A number of years ago, when bricks came tumbling down on the north side of the bar, the side facing main street, the city did step in spending more than $7,700 for tuckpointing to repair the bricks. The city added the amount of repair in a lien on the building never repaid by the owner.
Property taxes, amounting to a little less than $400 a year, haven’t been paid for seven years either.
Alan Johnson, city administrator for Anamosa, says the city hasn’t been able to locate the owner of the upper portion of the building for years. Wescott approached the city council in February asking them to consider declaring that part of the building a nuisance or a safety hazard.
She said that would allow the city to step in and take control and make repairs.

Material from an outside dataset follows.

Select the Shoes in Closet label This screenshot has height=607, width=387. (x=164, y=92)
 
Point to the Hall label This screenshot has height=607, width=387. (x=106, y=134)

But Johnson said city officials are reluctant to take responsibility due to unknown costs and liability issues and, for the moment, are simply weighing the alternatives.
“Those options could have a wide range from acquiring the building to demolishing the upper story to demolishing the whole building. Or we could do as much as we can to encourage somebody to come in and take it over,” he said.
Johnson said the city might be agreeable to waiving the lien for brick repair if someone would come in and promise to make repairs. The upper part of the building could be purchased for back taxes, probably about $2,800.
Johnson said the city is currently talking to one potentially-interested buyer who is investigating a possible purchase. But so far, no takers.